I think there is often a tendency for people to attribute artists with amazing insight and skill that they don’t feel they possess themselves. In the past I have written about how even artists themselves seem to overlook all the effort that goes into creating new content and credit flashes of genius for the success of works.
What I liked about Saunders’ article was that is emphasized that both multiple mundane revisions and aesthetic judgement often contribute to the final product, with the emphasis on mundane and multiple revision. (my emphasis)

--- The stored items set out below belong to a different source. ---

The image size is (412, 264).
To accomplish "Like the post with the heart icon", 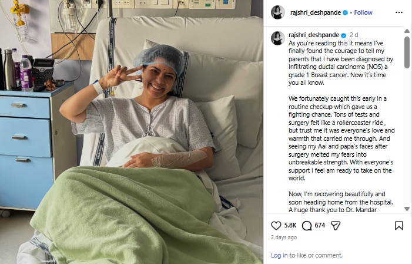I will [276, 226].
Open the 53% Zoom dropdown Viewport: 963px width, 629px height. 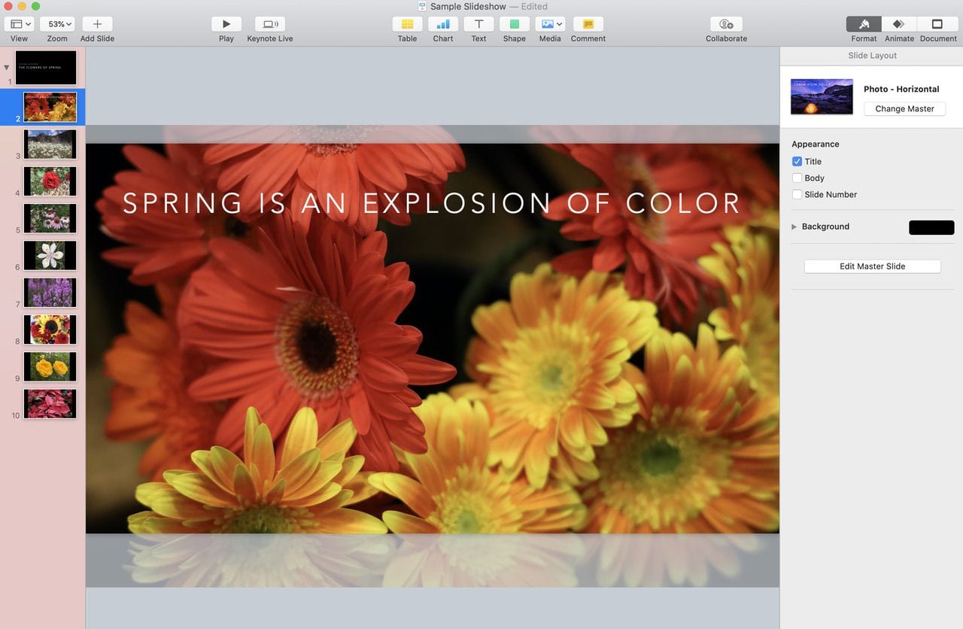point(57,24)
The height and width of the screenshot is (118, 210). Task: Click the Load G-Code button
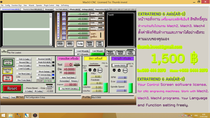pyautogui.click(x=24, y=69)
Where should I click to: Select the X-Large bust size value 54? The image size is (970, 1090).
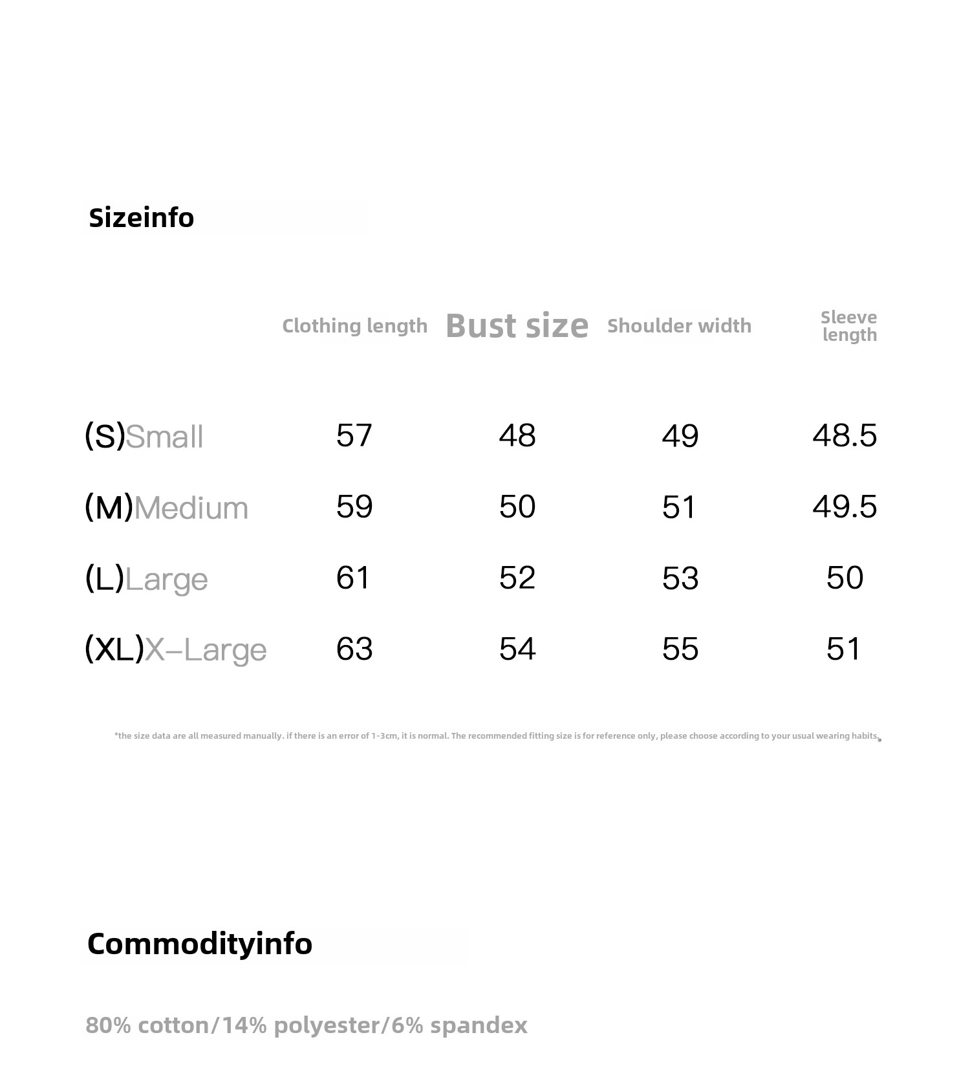point(517,649)
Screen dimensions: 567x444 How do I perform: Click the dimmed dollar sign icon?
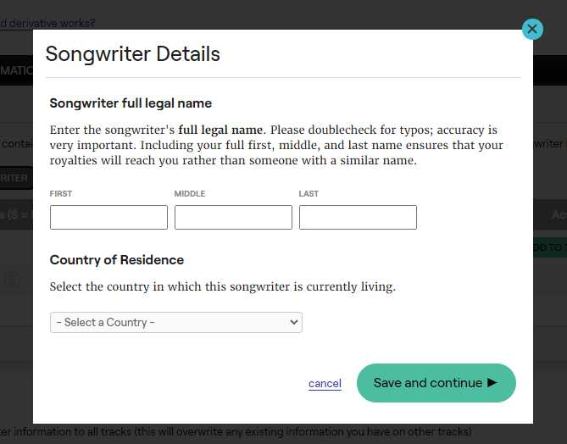click(x=13, y=280)
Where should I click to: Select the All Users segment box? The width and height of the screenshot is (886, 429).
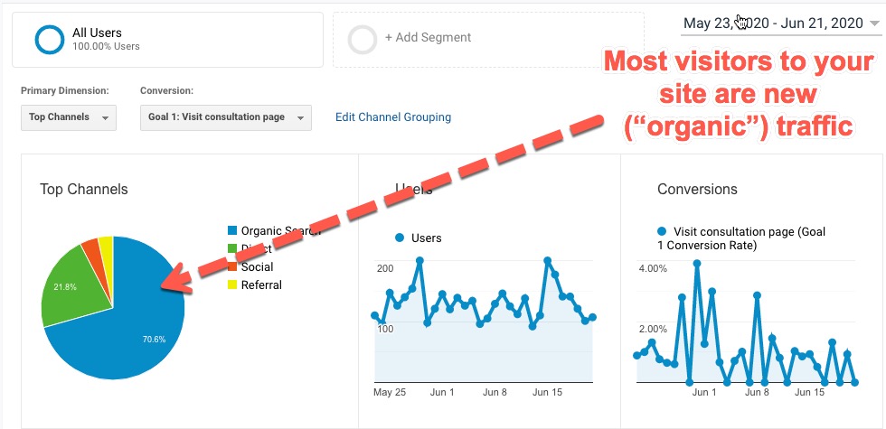167,40

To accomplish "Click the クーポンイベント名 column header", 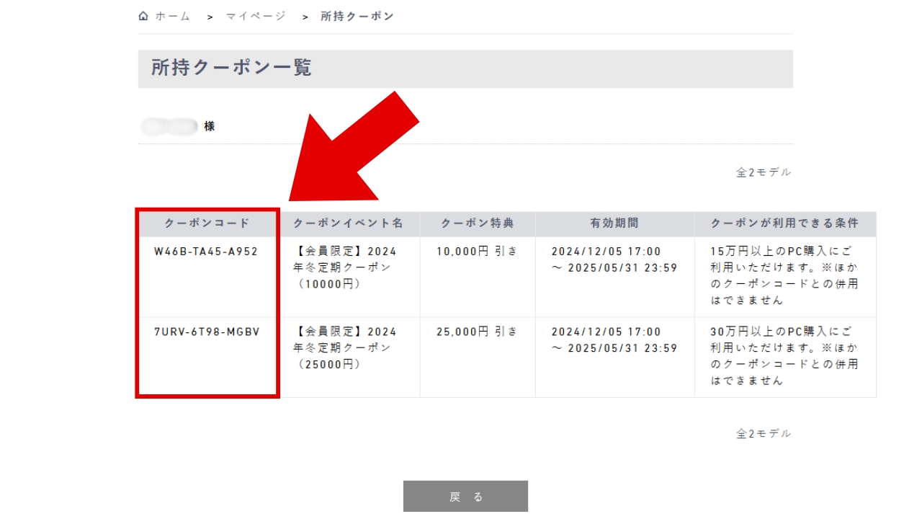I will [349, 223].
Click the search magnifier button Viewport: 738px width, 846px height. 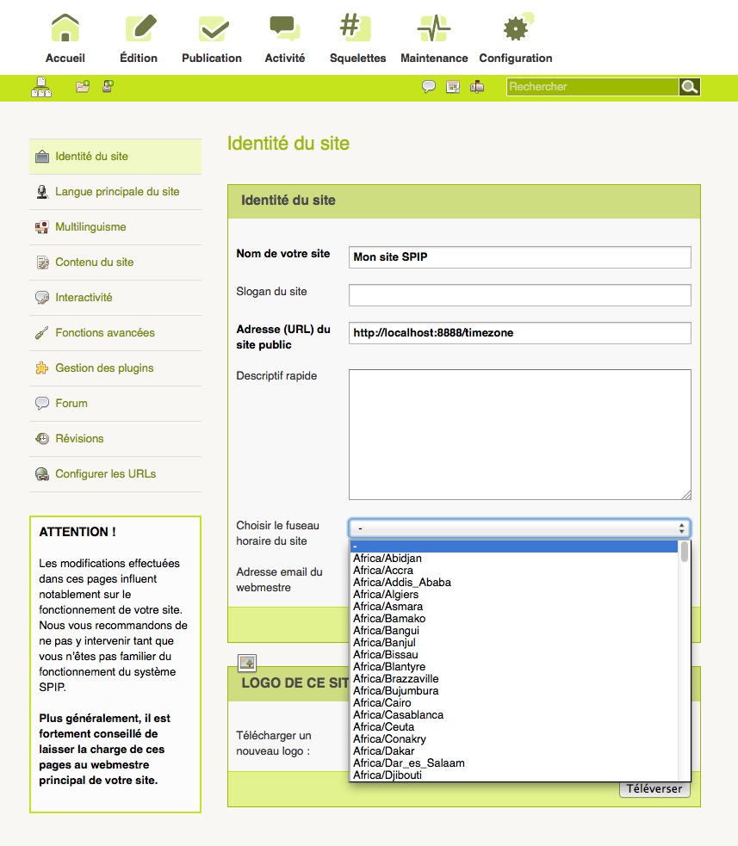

Stan acquires a small hobo, places him under a plastic railroad bridge, near that fake campfire, then notices he’s arranged his hobo into a certain posture – the hobo seems to be gazing back at the town. Why is he looking over there? At that little blue Victorian house? Stan notes a plastic woman in the window, then turns her a little, so she’s gazing out. Over at the railroad bridge, actually. Huh. Suddenly, Stan has made a love story. Oh, why can’t they be together? If only “Little Jack” would just go home. To his wife. To Linda.
What did Stan (the artist) just do? Well, first, surveying his little domain, he noticed which way his hobo was looking. Then he chose to change that little universe, by turning the plastic woman. Now, Stan didn’t exactly decide to turn her. It might be more accurate to say that it occurred to him to do so; in a split-second, with no accompanying language, except maybe a very quiet internal “Yes.”
He just liked it better that way, for reasons he couldn’t articulate, and before he’d had the time or inclination to articulate them.
An artist works outside the realm of strict logic. Simply knowing one’s intention and then executing it does not make good art. Artists know this.
And also this anecdote:
When I write, “Bob was an asshole,” and then, feeling this perhaps somewhat lacking in specificity, revise it to read, “Bob snapped impatiently at the barista,” then ask myself, seeking yet more specificity, why Bob might have done that, and revise to, “Bob snapped impatiently at the young barista, who reminded him of his dead wife,” and then pause and add, “who he missed so much, especially now, at Christmas,” – I didn’t make that series of changes because I wanted the story to be more compassionate. I did it because I wanted it to be less lame.
But it is more compassionate. Bob has gone from “pure asshole” to “grieving widower, so overcome with grief that he has behaved ungraciously to a young person, to whom, normally, he would have been nice”. Bob has changed. He started out a cartoon, on which we could heap scorn, but now he is closer to “me, on a different day”.
Making multiple incremental improvements until something feels right or is less lame are both valid paths in the creative process, along with dozens of others. There isn’t any lightning strike of inspiration that produces a finished product after one iteration. Thinking that is what should happen results in a lot of staring into the sky waiting for that lightning bolt and afraid it will never come.
The creative process is different for everyone. Sometimes the process is different for the same person at different times. Sometimes staring at the sky works.
It is important for people who don’t think they are creative to understand that there isn’t something special going on in terms of some ineffable magic that some people can tap into and they can’t. Mostly it is boring process. You don’t always create something others think is great by adjusting plastic figurines and making a character less of an asshole.
What seems magical about the process is expressed by the sentence I bolded above. Working outside the realm of strict logic can be an uncomfortable prospect. But that feeling is pretty normal, even for people who have been doing it a long time.